EXERCISE REQUIREMENTS: Print the data below exactly as it appears, beginning at the line that contains "The image size is (980, 1216)." and stopping after the line that contains "Looking at the screenshot, I should [205, 191].".

[Begin]

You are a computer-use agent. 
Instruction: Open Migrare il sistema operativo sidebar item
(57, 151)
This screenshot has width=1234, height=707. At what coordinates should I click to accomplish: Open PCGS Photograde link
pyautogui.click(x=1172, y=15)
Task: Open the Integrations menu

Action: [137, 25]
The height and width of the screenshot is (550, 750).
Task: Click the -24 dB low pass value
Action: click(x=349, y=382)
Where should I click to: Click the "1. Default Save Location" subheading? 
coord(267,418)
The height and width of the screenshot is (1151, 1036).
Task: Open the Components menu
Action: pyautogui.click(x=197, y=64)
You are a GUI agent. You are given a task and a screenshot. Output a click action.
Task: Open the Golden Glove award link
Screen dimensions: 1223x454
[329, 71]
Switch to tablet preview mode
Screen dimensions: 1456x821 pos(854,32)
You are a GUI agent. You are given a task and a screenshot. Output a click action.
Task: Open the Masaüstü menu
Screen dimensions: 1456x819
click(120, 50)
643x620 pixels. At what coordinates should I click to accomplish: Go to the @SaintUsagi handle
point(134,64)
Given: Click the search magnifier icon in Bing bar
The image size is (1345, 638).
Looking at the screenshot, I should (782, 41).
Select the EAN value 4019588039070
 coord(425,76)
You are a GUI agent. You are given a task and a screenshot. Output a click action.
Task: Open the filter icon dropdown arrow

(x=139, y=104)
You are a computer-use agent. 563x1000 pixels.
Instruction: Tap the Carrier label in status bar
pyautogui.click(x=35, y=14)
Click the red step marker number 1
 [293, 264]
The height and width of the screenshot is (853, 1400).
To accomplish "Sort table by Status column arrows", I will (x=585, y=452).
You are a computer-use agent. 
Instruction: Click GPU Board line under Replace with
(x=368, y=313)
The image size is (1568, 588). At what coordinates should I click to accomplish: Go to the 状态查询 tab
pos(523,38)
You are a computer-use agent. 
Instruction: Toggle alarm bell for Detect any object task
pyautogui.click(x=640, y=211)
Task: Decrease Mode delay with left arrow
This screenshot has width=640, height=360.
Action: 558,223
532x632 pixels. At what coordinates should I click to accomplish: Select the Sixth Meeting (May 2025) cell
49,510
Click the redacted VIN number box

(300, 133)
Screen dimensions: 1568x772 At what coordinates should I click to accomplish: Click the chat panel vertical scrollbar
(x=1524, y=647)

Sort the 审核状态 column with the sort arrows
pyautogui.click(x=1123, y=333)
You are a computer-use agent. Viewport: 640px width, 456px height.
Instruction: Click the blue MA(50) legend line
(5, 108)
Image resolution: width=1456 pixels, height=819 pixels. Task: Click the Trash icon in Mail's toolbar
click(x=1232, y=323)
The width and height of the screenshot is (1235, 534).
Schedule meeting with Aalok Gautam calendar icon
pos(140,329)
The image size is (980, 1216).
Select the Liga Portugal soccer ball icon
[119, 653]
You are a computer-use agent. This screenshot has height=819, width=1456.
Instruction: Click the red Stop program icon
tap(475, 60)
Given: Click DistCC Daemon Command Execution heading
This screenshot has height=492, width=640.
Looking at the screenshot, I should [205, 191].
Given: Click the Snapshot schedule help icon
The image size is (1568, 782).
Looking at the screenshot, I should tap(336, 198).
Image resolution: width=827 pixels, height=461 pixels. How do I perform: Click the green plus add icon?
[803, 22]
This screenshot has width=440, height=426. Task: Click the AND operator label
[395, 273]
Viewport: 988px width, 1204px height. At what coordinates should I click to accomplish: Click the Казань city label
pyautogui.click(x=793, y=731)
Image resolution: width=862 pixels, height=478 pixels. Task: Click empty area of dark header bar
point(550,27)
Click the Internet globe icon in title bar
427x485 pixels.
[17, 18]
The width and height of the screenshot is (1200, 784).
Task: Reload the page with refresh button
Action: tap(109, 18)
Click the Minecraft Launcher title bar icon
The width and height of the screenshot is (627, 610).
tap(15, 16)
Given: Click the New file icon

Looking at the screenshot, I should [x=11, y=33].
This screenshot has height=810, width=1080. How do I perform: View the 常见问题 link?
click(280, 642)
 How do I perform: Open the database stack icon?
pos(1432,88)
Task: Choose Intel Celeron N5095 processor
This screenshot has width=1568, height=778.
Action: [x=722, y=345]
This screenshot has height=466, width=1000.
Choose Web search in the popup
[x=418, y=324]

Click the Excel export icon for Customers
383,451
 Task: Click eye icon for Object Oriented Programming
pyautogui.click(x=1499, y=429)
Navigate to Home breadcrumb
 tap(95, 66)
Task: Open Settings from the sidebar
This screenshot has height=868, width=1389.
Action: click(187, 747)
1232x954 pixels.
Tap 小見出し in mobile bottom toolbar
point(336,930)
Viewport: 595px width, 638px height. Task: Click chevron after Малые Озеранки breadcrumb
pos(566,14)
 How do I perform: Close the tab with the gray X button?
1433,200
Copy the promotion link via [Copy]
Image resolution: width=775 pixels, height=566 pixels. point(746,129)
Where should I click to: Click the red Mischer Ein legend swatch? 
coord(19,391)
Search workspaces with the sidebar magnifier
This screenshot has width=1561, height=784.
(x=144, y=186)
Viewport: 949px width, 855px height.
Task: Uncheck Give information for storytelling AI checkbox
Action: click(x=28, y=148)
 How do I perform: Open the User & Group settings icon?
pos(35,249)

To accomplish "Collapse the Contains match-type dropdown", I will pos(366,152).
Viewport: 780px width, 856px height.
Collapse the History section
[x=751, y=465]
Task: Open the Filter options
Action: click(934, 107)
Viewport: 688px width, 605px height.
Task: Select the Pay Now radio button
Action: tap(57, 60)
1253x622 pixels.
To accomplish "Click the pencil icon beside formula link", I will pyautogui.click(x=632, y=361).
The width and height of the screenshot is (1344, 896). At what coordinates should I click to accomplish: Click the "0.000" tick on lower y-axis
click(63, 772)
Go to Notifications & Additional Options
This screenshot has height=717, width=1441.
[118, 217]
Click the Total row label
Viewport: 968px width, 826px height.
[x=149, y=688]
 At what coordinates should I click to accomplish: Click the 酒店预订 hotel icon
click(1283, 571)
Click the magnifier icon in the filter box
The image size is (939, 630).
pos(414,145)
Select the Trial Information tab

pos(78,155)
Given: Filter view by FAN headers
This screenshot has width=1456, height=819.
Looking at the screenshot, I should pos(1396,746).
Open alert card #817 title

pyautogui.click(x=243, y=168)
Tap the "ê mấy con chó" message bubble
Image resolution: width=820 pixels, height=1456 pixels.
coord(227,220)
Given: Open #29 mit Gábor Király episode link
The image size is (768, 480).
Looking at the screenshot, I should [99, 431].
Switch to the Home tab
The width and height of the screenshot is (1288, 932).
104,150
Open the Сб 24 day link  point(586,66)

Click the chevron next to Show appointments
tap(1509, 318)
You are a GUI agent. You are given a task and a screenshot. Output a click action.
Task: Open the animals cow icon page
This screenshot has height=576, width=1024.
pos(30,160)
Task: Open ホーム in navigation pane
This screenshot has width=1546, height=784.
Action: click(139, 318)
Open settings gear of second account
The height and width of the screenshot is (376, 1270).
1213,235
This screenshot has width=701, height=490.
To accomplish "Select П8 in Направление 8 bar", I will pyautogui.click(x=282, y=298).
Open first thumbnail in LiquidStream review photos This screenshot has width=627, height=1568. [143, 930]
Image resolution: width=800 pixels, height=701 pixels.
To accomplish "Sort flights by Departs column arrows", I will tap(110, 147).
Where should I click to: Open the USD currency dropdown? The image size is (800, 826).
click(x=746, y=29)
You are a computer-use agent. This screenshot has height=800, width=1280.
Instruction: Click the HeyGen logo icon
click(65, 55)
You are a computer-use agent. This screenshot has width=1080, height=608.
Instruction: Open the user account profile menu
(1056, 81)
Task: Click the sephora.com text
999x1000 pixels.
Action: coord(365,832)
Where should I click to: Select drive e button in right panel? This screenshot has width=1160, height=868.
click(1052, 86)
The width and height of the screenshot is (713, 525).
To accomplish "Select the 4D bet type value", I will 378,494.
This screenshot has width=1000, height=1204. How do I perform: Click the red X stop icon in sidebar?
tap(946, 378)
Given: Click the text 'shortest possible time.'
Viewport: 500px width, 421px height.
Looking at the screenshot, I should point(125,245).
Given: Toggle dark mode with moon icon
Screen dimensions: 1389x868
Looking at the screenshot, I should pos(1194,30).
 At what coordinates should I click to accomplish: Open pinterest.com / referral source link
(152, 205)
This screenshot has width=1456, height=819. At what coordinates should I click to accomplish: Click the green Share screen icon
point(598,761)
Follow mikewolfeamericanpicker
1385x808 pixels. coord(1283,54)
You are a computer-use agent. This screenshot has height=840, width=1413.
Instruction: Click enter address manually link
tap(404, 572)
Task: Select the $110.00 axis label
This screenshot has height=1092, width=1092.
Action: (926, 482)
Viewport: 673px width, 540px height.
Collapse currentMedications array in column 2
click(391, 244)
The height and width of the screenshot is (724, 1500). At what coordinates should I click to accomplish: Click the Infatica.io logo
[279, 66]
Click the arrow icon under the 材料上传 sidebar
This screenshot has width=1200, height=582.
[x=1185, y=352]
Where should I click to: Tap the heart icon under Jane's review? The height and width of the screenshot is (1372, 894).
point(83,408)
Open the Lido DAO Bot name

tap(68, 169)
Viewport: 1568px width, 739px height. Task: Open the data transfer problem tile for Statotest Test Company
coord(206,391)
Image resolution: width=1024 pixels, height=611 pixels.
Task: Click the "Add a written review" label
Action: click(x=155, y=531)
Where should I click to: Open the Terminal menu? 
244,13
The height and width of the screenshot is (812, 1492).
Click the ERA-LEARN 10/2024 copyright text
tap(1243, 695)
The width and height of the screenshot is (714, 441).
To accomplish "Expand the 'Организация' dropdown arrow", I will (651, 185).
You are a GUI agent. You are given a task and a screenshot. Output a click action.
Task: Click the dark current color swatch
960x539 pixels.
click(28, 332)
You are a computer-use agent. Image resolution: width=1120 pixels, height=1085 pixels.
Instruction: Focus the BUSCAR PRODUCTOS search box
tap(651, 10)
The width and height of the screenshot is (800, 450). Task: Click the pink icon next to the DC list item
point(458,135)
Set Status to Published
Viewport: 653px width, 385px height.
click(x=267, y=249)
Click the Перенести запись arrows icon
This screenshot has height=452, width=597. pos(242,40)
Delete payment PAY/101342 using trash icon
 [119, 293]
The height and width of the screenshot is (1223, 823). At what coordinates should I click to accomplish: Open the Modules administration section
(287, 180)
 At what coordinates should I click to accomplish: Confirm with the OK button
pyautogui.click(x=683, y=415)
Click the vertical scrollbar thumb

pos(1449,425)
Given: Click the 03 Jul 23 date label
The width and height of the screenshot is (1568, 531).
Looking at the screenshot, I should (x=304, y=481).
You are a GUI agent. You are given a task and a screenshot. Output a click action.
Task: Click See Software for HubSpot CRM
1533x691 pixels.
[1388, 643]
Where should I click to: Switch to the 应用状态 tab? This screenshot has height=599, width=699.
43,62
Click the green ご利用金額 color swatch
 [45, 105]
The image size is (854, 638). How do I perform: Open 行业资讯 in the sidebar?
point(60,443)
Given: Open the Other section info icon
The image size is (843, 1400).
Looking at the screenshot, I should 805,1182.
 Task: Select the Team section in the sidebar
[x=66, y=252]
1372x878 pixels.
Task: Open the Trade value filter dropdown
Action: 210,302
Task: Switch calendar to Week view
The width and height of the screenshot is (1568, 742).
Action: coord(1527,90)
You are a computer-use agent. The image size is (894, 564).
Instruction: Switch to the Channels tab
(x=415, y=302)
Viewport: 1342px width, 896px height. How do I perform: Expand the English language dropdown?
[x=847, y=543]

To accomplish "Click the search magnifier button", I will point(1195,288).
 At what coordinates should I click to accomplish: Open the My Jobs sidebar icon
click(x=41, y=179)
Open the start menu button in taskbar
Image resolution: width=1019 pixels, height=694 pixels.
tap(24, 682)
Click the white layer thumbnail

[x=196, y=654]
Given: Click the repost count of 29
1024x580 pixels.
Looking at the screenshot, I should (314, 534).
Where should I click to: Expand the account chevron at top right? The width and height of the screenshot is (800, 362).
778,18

[End]

RESULT:
The image size is (980, 1216).
Select the Liga Portugal soccer ball icon
[119, 653]
You are a computer-use agent. This screenshot has height=819, width=1456.
Instruction: Click the red Stop program icon
tap(475, 60)
Given: Click DistCC Daemon Command Execution heading
This screenshot has height=492, width=640.
Looking at the screenshot, I should [205, 191].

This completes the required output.